Conta de luz, congelamento de preços e o futuro que não chega.

Um alerta vermelho foi acionado no fim de abril: em meio a pautas-bomba, o Congresso pode sustar revisões em tarifas de energia aprovadas pela ANEEL. No dia 19, após amplos estudos e discussões técnicas transparentes, a agência reguladora homologou a revisão dos preços praticados por concessionárias de distribuição de energia da região Nordeste. No dia seguinte, o deputado Domingos Neto (PSD/CE) apresentou projeto de decreto legislativo pretendendo sustar essa revisão (PDL 94/2022). O argumento é de que a população já está muito afetada pela inflação e não suporta mais aumentos. Diversos deputados correram para pedir coautoria.
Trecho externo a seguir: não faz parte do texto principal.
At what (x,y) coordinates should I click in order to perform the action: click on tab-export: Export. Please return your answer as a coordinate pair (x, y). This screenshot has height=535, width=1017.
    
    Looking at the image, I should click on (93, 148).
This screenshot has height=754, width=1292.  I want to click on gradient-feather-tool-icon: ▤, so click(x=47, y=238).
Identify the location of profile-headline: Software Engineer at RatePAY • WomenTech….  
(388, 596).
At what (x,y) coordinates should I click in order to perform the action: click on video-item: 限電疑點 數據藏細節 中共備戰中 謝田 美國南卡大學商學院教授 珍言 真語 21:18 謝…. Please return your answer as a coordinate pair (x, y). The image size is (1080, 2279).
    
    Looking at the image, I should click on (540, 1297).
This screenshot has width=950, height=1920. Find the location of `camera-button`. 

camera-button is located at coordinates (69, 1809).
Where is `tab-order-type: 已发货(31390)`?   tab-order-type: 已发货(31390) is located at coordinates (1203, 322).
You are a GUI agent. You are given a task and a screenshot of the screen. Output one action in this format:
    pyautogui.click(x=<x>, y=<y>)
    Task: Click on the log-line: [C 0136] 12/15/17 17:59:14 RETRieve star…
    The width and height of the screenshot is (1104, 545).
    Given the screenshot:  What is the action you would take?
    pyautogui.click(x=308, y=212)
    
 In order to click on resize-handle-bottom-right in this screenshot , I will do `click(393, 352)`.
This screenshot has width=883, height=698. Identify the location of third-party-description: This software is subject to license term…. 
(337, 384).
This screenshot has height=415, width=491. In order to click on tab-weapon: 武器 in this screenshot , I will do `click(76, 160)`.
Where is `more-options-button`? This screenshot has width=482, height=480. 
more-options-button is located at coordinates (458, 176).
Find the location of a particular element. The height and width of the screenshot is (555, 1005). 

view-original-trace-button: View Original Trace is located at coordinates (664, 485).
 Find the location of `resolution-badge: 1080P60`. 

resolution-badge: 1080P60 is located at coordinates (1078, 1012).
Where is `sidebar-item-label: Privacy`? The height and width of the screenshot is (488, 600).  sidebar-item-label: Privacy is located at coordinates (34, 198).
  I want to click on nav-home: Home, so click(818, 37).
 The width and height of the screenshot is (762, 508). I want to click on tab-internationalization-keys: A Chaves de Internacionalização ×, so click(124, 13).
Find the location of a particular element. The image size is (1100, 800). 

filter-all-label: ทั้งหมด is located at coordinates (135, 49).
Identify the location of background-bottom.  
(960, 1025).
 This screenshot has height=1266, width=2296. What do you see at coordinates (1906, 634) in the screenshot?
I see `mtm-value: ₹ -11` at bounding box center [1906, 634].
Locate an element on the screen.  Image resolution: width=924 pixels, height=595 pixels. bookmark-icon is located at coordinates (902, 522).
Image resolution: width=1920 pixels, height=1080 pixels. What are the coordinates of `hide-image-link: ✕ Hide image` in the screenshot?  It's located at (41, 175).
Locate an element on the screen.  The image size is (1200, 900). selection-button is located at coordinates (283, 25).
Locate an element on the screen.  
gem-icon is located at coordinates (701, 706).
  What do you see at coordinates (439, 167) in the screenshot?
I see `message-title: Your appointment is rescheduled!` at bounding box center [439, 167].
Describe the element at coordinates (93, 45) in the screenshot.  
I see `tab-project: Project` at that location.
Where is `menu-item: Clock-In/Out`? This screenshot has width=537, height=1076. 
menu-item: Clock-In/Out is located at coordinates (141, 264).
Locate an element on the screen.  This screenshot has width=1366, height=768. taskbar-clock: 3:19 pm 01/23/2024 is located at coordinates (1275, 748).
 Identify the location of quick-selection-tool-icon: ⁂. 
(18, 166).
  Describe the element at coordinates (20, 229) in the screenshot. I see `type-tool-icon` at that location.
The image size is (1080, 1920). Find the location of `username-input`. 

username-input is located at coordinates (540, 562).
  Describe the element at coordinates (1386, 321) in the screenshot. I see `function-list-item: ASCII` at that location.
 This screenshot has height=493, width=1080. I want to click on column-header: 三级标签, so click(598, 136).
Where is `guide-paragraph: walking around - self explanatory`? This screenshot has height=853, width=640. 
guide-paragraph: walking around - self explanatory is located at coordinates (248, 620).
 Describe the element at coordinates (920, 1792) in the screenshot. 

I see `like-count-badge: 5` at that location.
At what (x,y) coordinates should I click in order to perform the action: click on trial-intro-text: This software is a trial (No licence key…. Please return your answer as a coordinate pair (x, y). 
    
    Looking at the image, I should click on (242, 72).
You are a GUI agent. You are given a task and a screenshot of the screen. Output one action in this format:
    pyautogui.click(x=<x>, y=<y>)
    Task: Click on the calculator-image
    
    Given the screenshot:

A proposta consegue ser pior do que um simples congelamento de preços. É uma medida ilegal que, embrulhada em tons populistas, cria uma enorme dívida para a população, em vez de protegê-la.

Tentativas de frear a inflação a canetadas – às vésperas de pleitos eleitorais – não são novidade no Brasil. O fracasso dessas tentativas também não. Vemos, de tempos em tempos, medidas que lembram o Plano Cruzado. Proibir os preços de subirem por decreto pode até dar um pequeno alívio temporário, mas a conta chega logo ali na frente com desabastecimento, inflação e descontrole. Foi assim com Sarney em 1986, uma semana após as eleições. O mesmo ocorreu em 2015, quando as medidas de Dilma para reduzir a conta de luz se tornaram insustentáveis e as tarifas sofreram aumento médio de mais de 50%. Já não há exemplos suficientes?

Sustar a revisão das tarifas é medida que consegue a proeza de ser ainda pior, porque significa violar os contratos de concessão da distribuição de energia. Até os juristas mais estatistas e avessos à ideia de contrato administrativo reconhecem que o equilíbrio econômico-financeiro é a garantia mais fundamental das concessionárias e deve ser respeitada. Como a revisão periódica das tarifas é a principal ferramenta de equilíbrio, impedir sua aplicação por razões políticas dará, com toda a certeza, causa a indenizações futuras. E assim a conta volta com juros, multa e correção monetária para o bolso do cidadão.

Os deputados têm razão: a população está muito afetada pela inflação e não suporta mais aumentos. Mas suporta menos ainda medidas populistas que, em vez de resolver, só aprofundam os problemas. De estelionato eleitoral em estelionato eleitoral, o Brasil foi sendo hipotecado em graus crescentes. Essa visão de curtíssimo prazo põe a perder o futuro do país, que já arrisca nunca chegar.

É preciso uma mudança de rumos que traga seriedade, segurança e confiabilidade às instituições, sem invencionismos econômicos nem discursos vazios. Ainda temos seis meses até outubro. Ainda há esperança de sairmos desse déjà-vu.

*Rodrigo Führ de Oliveira é advogado e associado ao IEE.